Un corsaire, oui, c'est bien ainsi qu'apparaissait Kalaan dans l'esprit de Champollion qui ne cachait nullement son admiration. Il l'imaginait sans peine debout et fier à la barre de sa frégate, imperturbable sous les trombes d'eau saline qui s'abattaient sur lui, tandis qu'il affrontait les éléments déchaînés d'une puissante tempête.

Ils s'étaient croisés plusieurs fois à Paris, couramment au musée du Louvre. La dernière rencontre était survenue lors de l'inauguration du musée royal Charles X, où huit nouvelles salles avaient été aménagées dans l’aile sud de la cour carrée, entièrement consacrées aux antiquités égyptiennes et gréco-romaines.

À ce moment-là, Jean-François buvait comme du petit lait les paroles du comte de Croz revenant d'une énième expédition en Égypte, tandis que lui, le « déchiffreur des hiéroglyphes », rêvait avidement de découvrir cette terre qui l'attirait comme un aimant. Rêve qui se dérobait sans cesse, alors qu'il pensait le toucher du bout des doigts.

C'était chose faite, enfin ! Champollion vivait son aventure en savourant chaque seconde qui passait. La somptueuse Égypte semblait lui ouvrir les bras et le ravissait toujours plus de son histoire riche en mystères.

Et voilà qu'en ce jour du 7 novembre 1828, l'adrénaline fusait à nouveau dans ses veines et que la fébrilité le gagnait, dans l'attente de prendre connaissance de ce que Kalaan désirait garder secret.

N'y tenant plus, Jean-François posa des questions en rafale, et ne s'arrêta de parler qu'en constatant qu'il n'avait aucunement laissé l'opportunité de répondre au comte de Croz, qui dardait sur lui un regard amusé. Si, bien entendu, ce dernier avait daigné lui répondre. Mais non...

L'embarcation s'ébranla alors que sa coque glissait en crissant sur le sable de la rive ouest. Ils étaient arrivés à destination et déjà, les hommes de Kalaan se dépêchaient de tirer la felouque à terre. Ils aidèrent Champollion à prendre pied au sol, tandis que Kalaan – qui avait sauté dans l'eau avant l'accostage – s'éloignait vers la zone désertique et aride qui se profilait par-delà le bandeau végétal.

Le comte de Croz était bel et bien un noble, mais n'en avait aucunement les manières et encore moins la politesse qui l'aurait obligé à attendre son invité.

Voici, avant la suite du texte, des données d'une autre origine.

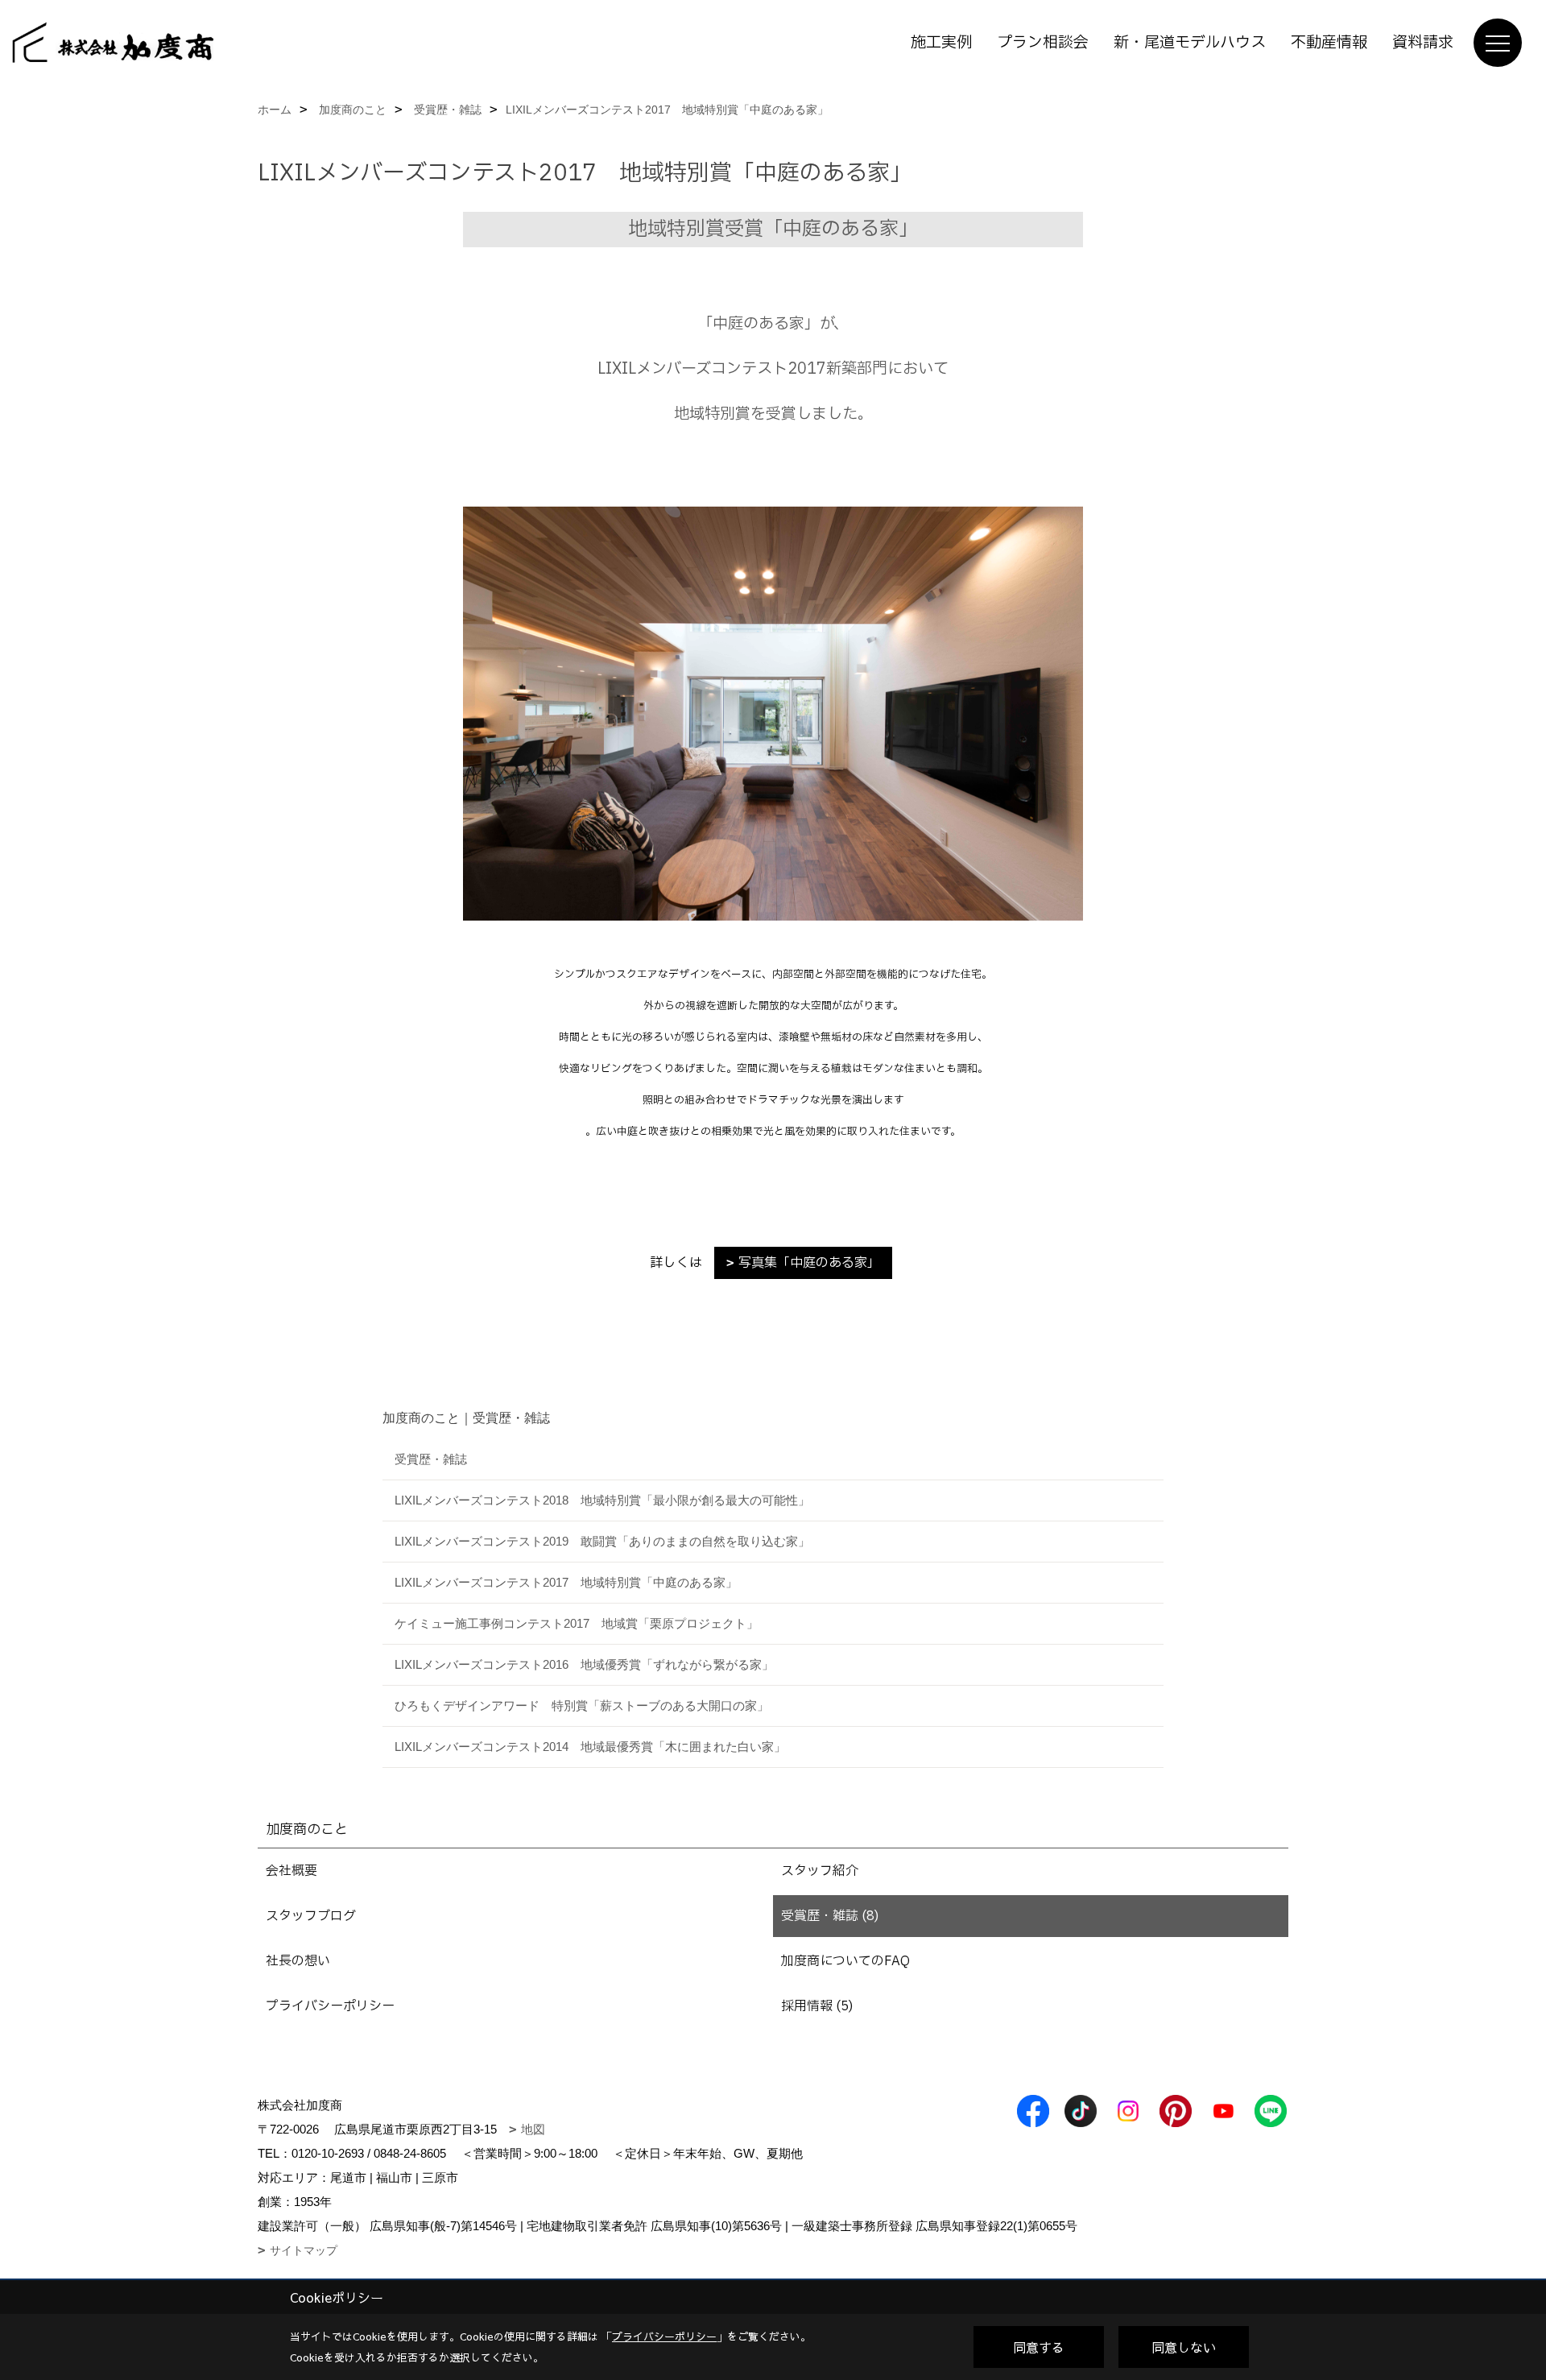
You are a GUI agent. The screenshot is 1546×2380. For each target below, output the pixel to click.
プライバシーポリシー (330, 2006)
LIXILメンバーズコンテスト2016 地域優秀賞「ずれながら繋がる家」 (584, 1664)
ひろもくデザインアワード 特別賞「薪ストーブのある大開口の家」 (582, 1705)
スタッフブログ (311, 1916)
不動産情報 (1329, 42)
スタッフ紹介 (819, 1871)
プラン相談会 (1043, 42)
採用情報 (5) (817, 2006)
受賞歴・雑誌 (431, 1459)
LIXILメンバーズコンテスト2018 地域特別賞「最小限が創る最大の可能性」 (602, 1500)
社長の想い (298, 1961)
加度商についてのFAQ (845, 1961)
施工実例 (941, 42)
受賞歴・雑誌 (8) (829, 1916)
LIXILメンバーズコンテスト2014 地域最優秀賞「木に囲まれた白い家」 (590, 1746)
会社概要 (291, 1871)
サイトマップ (303, 2250)
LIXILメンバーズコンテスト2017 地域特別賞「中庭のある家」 (566, 1582)
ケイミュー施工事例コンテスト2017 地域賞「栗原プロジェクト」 (577, 1623)
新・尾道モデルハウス (1190, 42)
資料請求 (1422, 42)
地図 (533, 2129)
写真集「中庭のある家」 (809, 1263)
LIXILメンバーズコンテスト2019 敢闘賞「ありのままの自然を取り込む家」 (602, 1541)
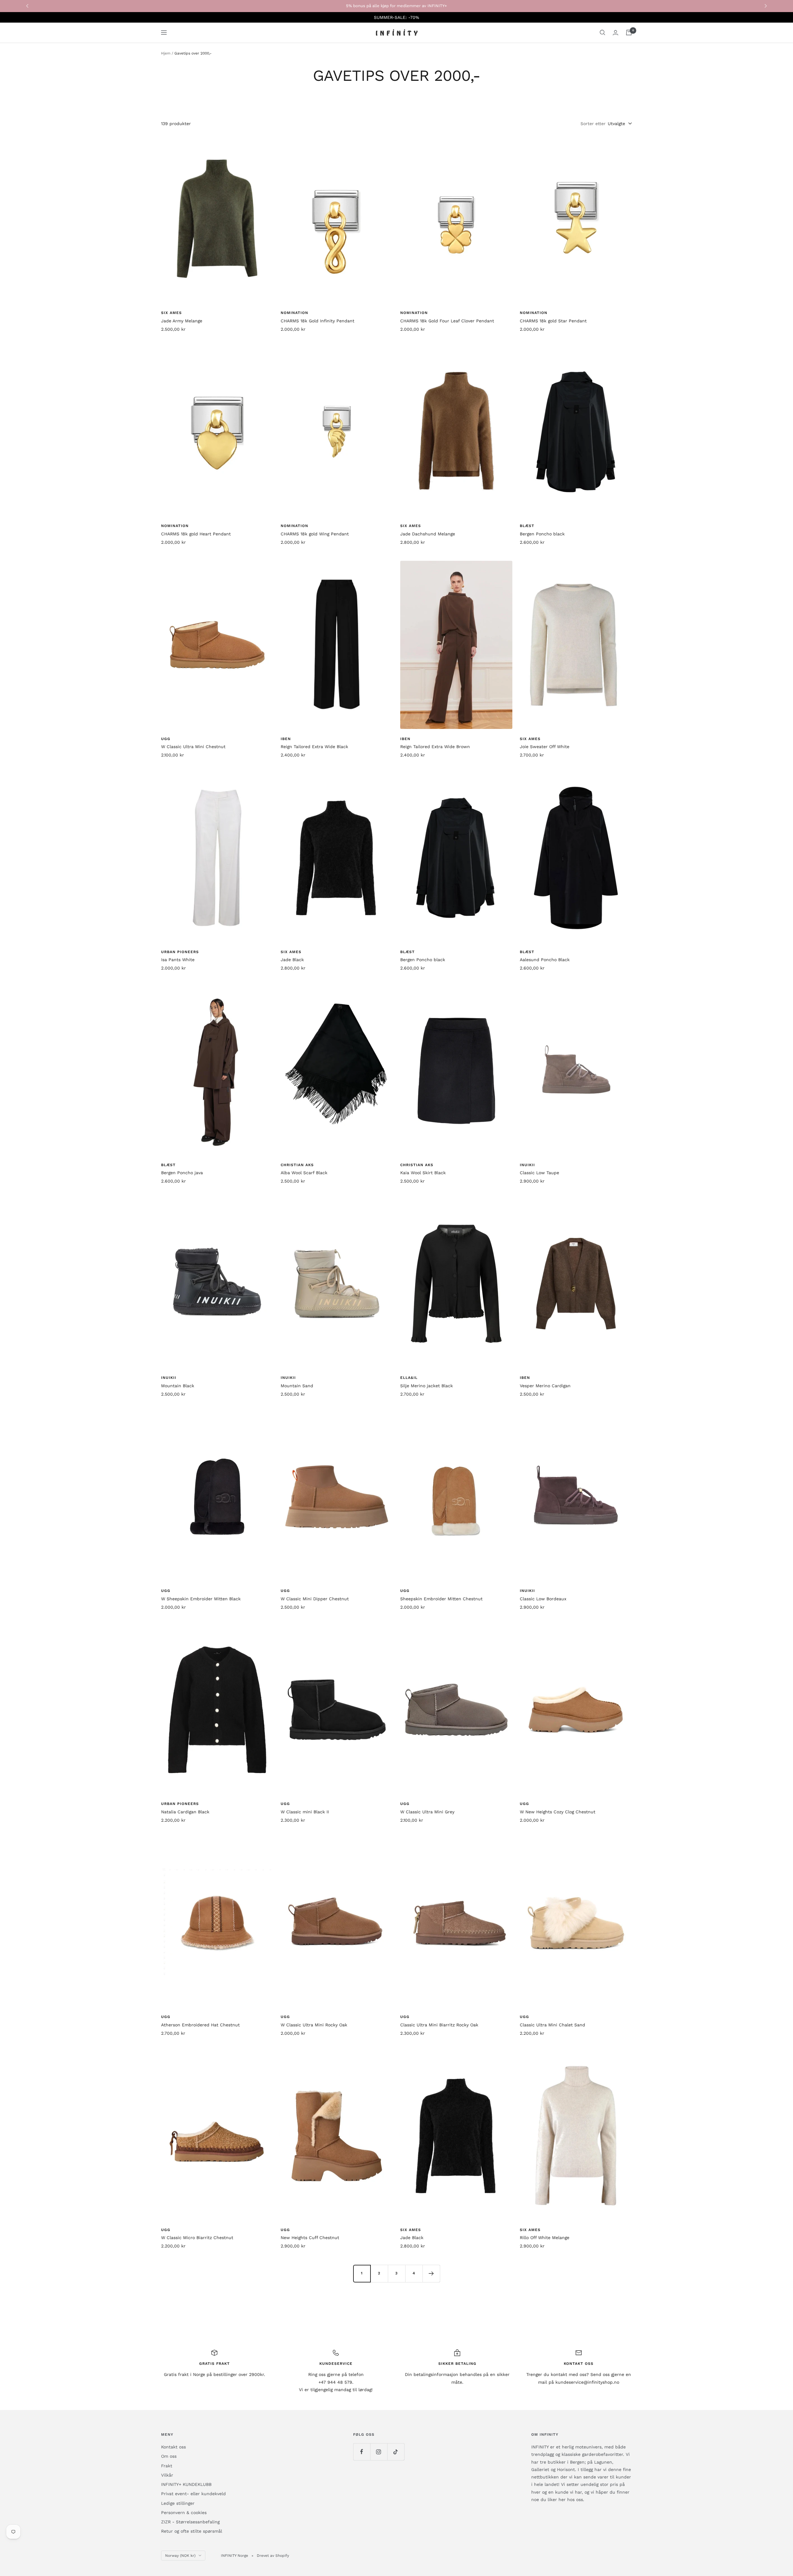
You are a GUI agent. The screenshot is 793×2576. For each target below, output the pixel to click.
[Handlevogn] (629, 32)
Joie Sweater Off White (544, 746)
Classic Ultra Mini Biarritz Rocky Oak (439, 2024)
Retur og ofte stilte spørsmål (191, 2531)
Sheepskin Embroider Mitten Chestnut (441, 1598)
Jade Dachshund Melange (427, 533)
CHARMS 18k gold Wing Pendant (315, 533)
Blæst (527, 526)
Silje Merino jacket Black (426, 1385)
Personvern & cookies (184, 2512)
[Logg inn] (615, 32)
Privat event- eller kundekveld (193, 2493)
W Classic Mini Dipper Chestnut (315, 1598)
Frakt (166, 2465)
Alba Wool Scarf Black (304, 1172)
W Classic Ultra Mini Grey (427, 1811)
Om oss (169, 2456)
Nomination (294, 313)
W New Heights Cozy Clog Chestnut (557, 1811)
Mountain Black (177, 1385)
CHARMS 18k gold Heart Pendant (196, 533)
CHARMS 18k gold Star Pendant (553, 320)
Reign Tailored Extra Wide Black (314, 746)
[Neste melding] (765, 5)
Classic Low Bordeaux (543, 1598)
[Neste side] (431, 2273)
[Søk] (602, 32)
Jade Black (292, 959)
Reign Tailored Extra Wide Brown (435, 746)
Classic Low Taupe (539, 1172)
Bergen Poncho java (182, 1172)
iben (286, 739)
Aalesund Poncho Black (545, 959)
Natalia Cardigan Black (185, 1811)
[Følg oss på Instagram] (378, 2451)
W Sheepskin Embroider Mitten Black (201, 1598)
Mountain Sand (297, 1385)
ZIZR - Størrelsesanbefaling (190, 2521)
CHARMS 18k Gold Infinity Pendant (317, 320)
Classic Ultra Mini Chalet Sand (552, 2024)
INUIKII (527, 1165)
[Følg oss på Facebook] (361, 2451)
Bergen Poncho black (542, 533)
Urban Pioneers (180, 952)
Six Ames (171, 313)
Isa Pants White (178, 959)
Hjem (165, 53)
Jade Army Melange (181, 320)
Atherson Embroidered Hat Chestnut (200, 2024)
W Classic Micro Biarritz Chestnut (197, 2237)
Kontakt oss (173, 2446)
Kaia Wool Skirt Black (423, 1172)
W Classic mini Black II (305, 1811)
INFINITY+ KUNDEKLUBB (186, 2484)
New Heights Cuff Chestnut (310, 2237)
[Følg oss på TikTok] (395, 2451)
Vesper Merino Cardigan (545, 1385)
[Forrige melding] (27, 5)
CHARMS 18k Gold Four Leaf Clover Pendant (447, 320)
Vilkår (167, 2475)
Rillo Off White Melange (544, 2237)
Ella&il (409, 1377)
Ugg (165, 739)
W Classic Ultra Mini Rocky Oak (314, 2024)
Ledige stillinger (178, 2503)
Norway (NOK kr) (180, 2555)
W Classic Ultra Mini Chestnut (193, 746)
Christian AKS (297, 1165)
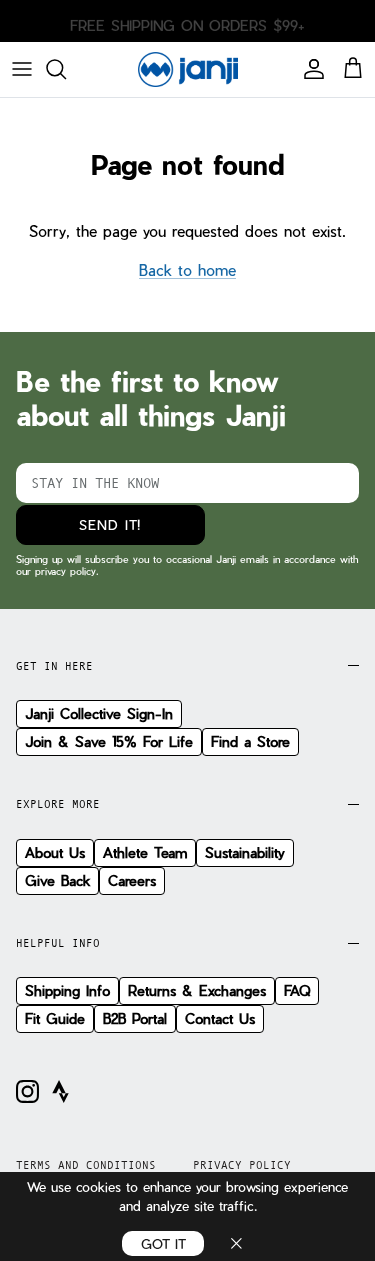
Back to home (187, 270)
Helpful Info (58, 943)
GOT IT (163, 1243)
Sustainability (245, 852)
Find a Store (250, 741)
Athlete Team (145, 852)
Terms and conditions (86, 1165)
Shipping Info (67, 990)
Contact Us (220, 1018)
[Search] (66, 69)
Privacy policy (242, 1165)
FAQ (297, 990)
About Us (55, 852)
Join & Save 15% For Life (109, 741)
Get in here (54, 666)
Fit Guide (55, 1018)
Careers (132, 880)
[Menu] (22, 69)
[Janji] (188, 69)
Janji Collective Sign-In (99, 713)
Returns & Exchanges (197, 990)
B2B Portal (135, 1018)
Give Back (57, 880)
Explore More (58, 804)
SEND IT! (110, 524)
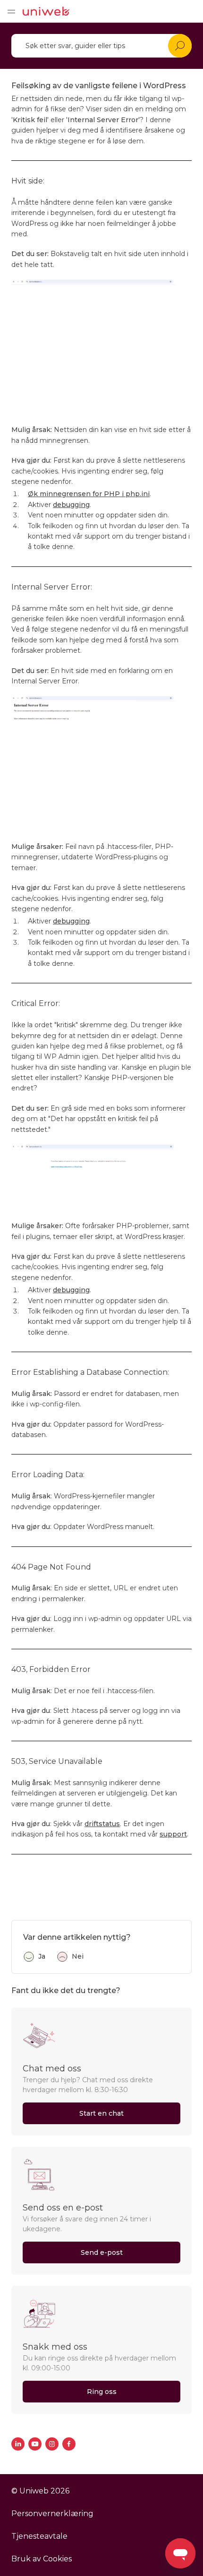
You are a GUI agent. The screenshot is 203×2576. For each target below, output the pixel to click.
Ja (41, 1956)
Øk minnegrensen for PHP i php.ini (89, 494)
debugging (71, 504)
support (173, 1834)
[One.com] (46, 11)
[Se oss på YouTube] (35, 2444)
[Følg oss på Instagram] (52, 2444)
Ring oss (102, 2391)
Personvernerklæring (52, 2513)
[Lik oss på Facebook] (69, 2444)
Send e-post (102, 2252)
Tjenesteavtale (39, 2536)
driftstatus (102, 1824)
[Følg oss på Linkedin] (18, 2444)
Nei (78, 1956)
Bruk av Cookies (41, 2558)
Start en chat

Seul Salam, le ténébreux ami touareg de Kalaan, et P'tit Loïk, le costaud bras droit du jeune aristocrate, ayant la cinquantaine passée, se tenaient présents à ses côtés. Ils échangèrent des coups d’œil ennuyés. L'attitude peu courtoise de Kalaan les mettait de toute évidence mal à l'aise.

— P'tit Loïk, salua Champollion en serrant chaleureusement la large main de ce dernier. Quel plaisir de vous revoir !

— Moi de même, répondit tout aussi affablement le vieux loup de mer. J'suis bien content qu'vous soyez ici. Plus vite vous sortirez le môme de ce trou, plus vite on rentrera. J'en oi assez de boustifailler du sable.

Champollion ne put s'empêcher de s'esclaffer face au franc-parler de P'tit Loïk, ce petit père à la chevelure grisonnante, aux joues rebondies, à la panse bien tendue et au sempiternel pantalon tombant. Il formait, avec Kalaan, un étrange duo d'inséparables. Jean-François toussota pour reprendre contenance et posa son regard sur Salam, que P'tit Loïk s'empressa de présenter.

C'était ce que l'on appelait un « homme bleu »5, d'une impressionnante stature, habillé de la tête aux pieds du traditionnel long vêtement dénommé takakat6 et du chèche indigo. Le tissu sur le visage ne laissait apparaître que ses insondables yeux sombres légèrement en amandes, ses cils noirs et fournis, ainsi que ses sourcils bien dessinés.

L'homme était lourdement armé de sa takouba7 (uniquement visible par sa poignée en forme de croix) qui dépassait d'un fourreau de cuir brun maintenu à la taille, d'une lance, et d'un bouclier en peau de chèvre. Nul doute qu'il portait également, sous le tissu de sa manche gauche, et attaché à son bras, le poignard touareg appelé telek.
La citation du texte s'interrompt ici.